* GIVEN PASSAGE *
________________________
On Sun, Jul 05, 2020 at 03:00:47PM -0600, Jens Axboe wrote: >On 7/5/20 12:47 PM, Kanchan Joshi wrote: >> From: Selvakumar S <selvakuma.s1@samsung.com> >> >> For zone-append, block-layer will return zone-relative offset via ret2 >> of ki_complete interface. Make changes to collect it, and send to >> user-space using cqe->flags. >> >> Signed-off-by: Selvakumar S <selvakuma.s1@samsung.com> >> Signed-off-by: Kanchan Joshi <joshi.k@samsung.com> >> Signed-off-by: Nitesh Shetty <nj.shetty@samsung.com> >> Signed-off-by: Javier Gonzalez <javier.gonz@samsung.com> >> --- >> fs/io_uring.c | 21 +++++++++++++++++++-- >> 1 file changed, 19 insertions(+), 2 deletions(-) >> >> diff --git a/fs/io_uring.c b/fs/io_uring.c >> index 155f3d8..cbde4df 100644 >> --- a/fs/io_uring.c >> +++ b/fs/io_uring.c >> @@ -402,6 +402,8 @@ struct io_rw { >> struct kiocb kiocb; >> u64 addr; >> u64 len; >> + /* zone-relative offset for append, in sectors */ >> + u32 append_offset; >> }; > >I don't like this very much at all. As it stands, the first cacheline >of io_kiocb is set aside for request-private data. io_rw is already >exactly 64 bytes, which means that you're now growing io_rw beyond >a cacheline and increasing the size of io_kiocb as a whole. > >Maybe you can reuse io_rw->len for this, as that is only used on the >submission side of things. Yes, this will be good. Thanks.
________________________
* PROVIDED DATA *
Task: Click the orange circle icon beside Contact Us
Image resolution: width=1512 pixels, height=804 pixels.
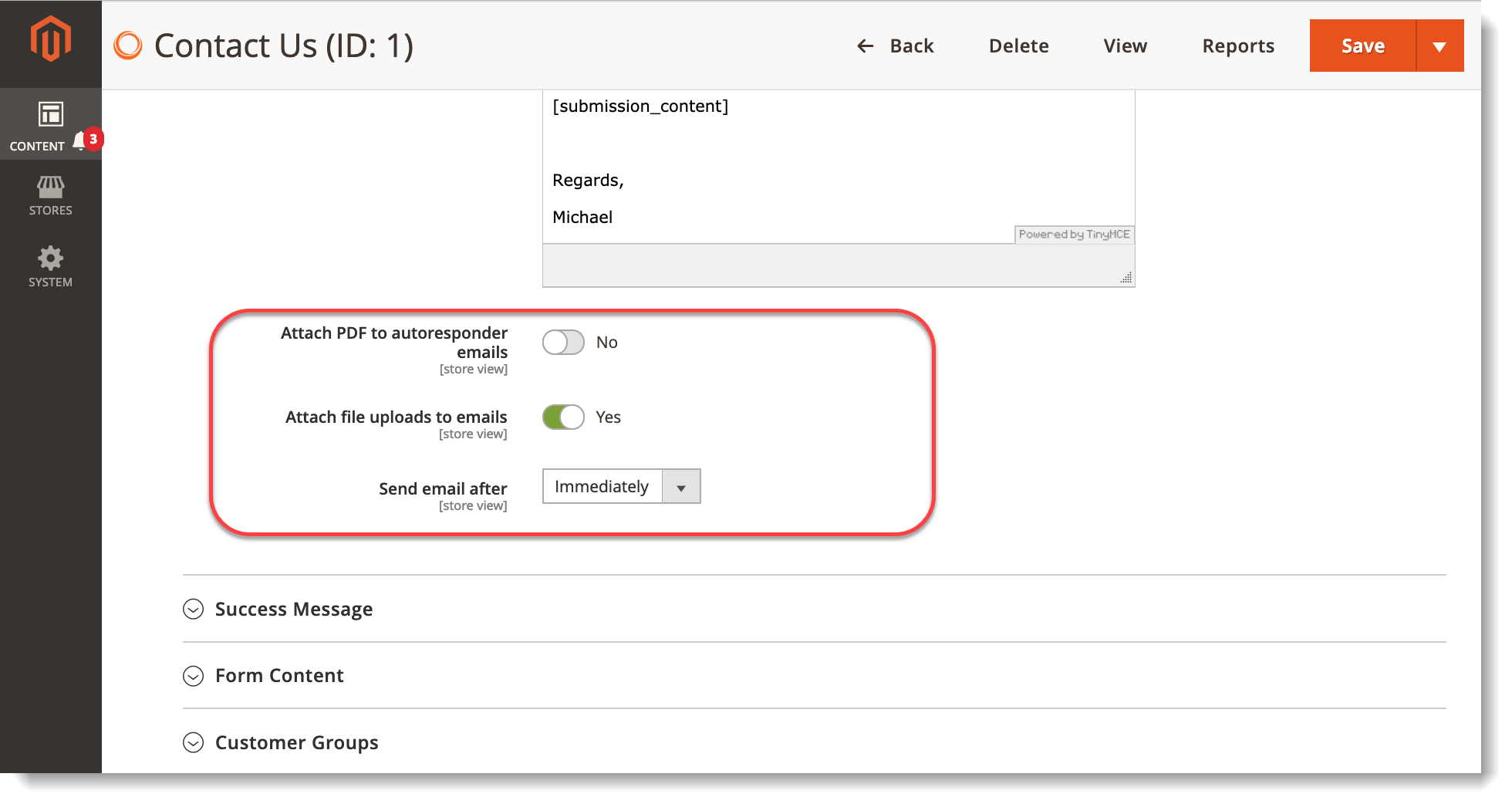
________________________
* REQUIRED TASK *
Carry on the mailing-list thread about the io_uring zone-append patch from the point where it stops.

* RESPONSE TO THIS EXERCISE *
On Sun, Jul 05, 2020 at 03:12:50PM -0600, Jens Axboe wrote: > On 7/5/20 3:09 PM, Matthew Wilcox wrote: > > On Sun, Jul 05, 2020 at 03:00:47PM -0600, Jens Axboe wrote: > >> On 7/5/20 12:47 PM, Kanchan Joshi wrote: > >>> From: Selvakumar S <selvakuma.s1@samsung.com> > >>> > >>> For zone-append, block-layer will return zone-relative offset via ret2 > >>> of ki_complete interface. Make changes to collect it, and send to > >>> user-space using cqe->flags. > > I'm surprised you aren't more upset by the abuse of cqe->flags for the > > address. > > Yeah, it's not great either, but we have less leeway there in terms of > how much space is available to pass back extra data. > > > What do you think to my idea of interpreting the user_data as being a > > pointer to somewhere to store the address? Obviously other things > > can be stored after the address in the user_data. > > I don't like that at all, as all other commands just pass user_data > through. This means the application would have to treat this very > differently, and potentially not have a way to store any data for > locating the original command on the user side. I think you misunderstood me. You seem to have thought I meant "use the user_data field to return the address" when I actually meant "interpret the user_data field as a pointer to where userspace wants the address stored".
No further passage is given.